Wir haben die Betriebe unserer Verbände gefragt: 89 Prozent der Unternehmen im Bereich Automotive sind von Materialknappheit betroffen. Zudem sind massive Kostensteigerungen der Vorprodukte von durchschnittlich 64 Prozent im Vergleich zum Vorjahreszeitraum zu verzeichnen. Es sind vor allem die Autozulieferer, die unter höheren Preisen für Kautschuk und Stahl sowie steigenden Frachtraten leiden und so gut wie keinen Spielraum haben. Und die Kosten nehmen weiter zu. Allein der durchschnittliche Preis für Naturkautschuk ist weltweit innerhalb eines Jahres um über 72 Prozent gestiegen.

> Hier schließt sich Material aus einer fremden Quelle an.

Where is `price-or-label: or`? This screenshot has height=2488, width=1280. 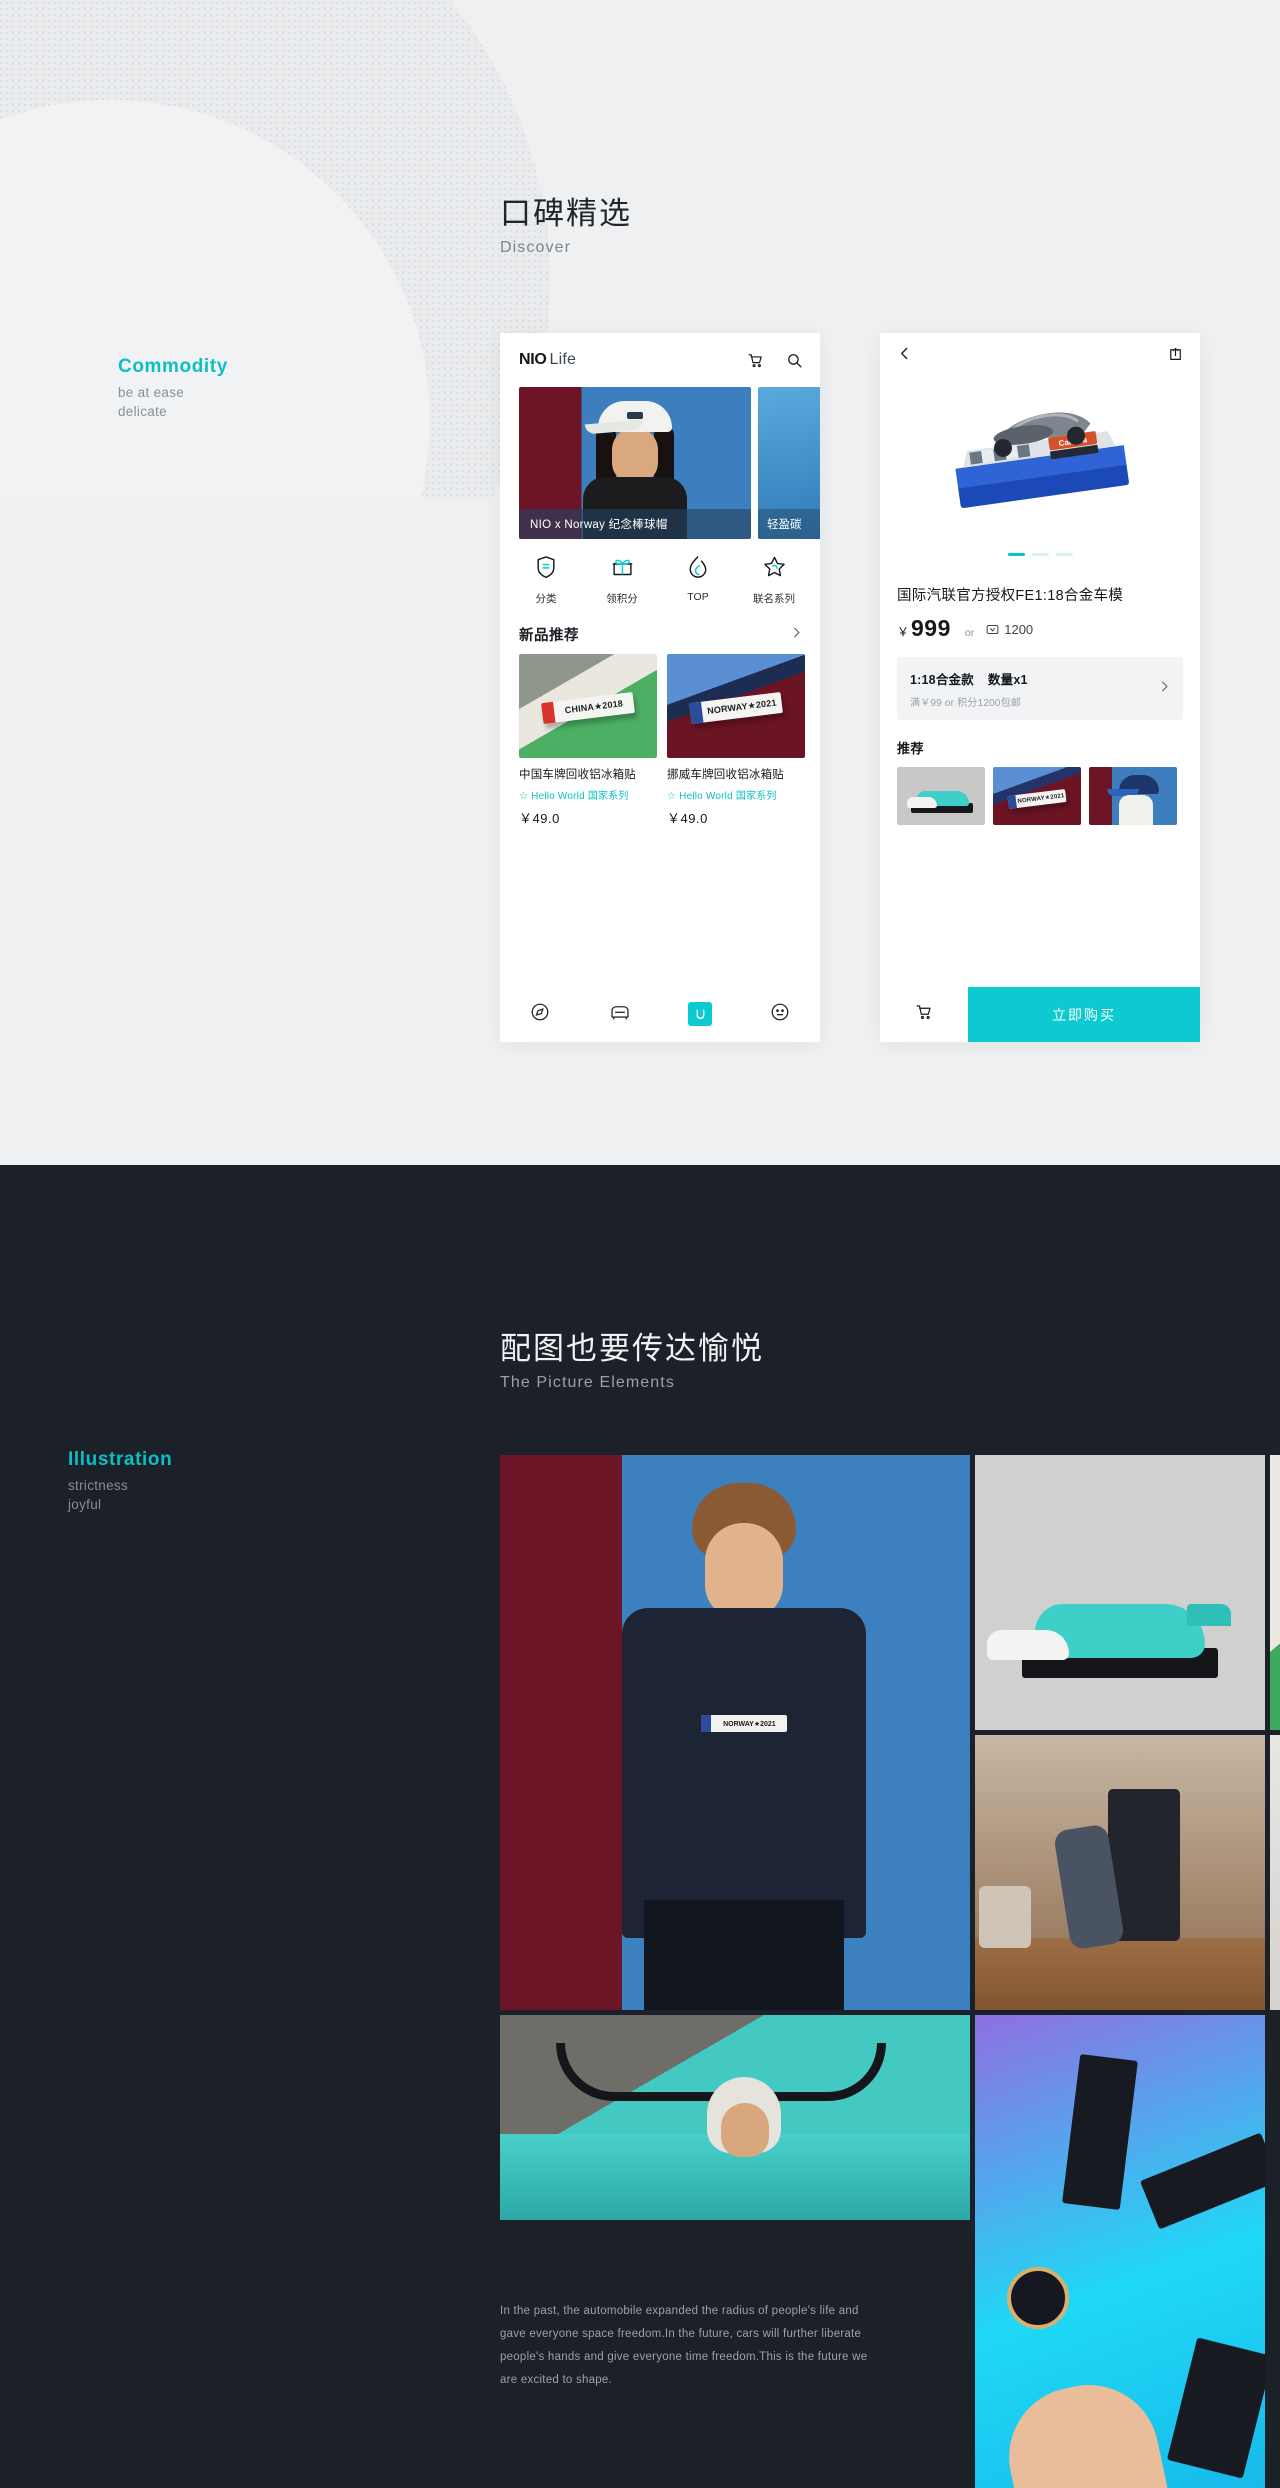 price-or-label: or is located at coordinates (970, 633).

Naturkautschuk in einem Jahr über 72 Prozent teurer

Erste neue Entwicklungen machen gleichwohl Mut: Bosch baut eine Chipfabrik in Dresden, auch TSMC, der größte Chiphersteller der Welt, prüft einen Standort in Deutschland. Experten plädieren anstelle von „just in time“ für eine weitsichtige Lagerhaltung. Hersteller wie Armacell verstärken die Partnerschaften mit ihren Kunden.

Wir alle hoffen auf ein Umdenken nach der Krise, frei nach dem Motto: In der Not wächst das Rettende.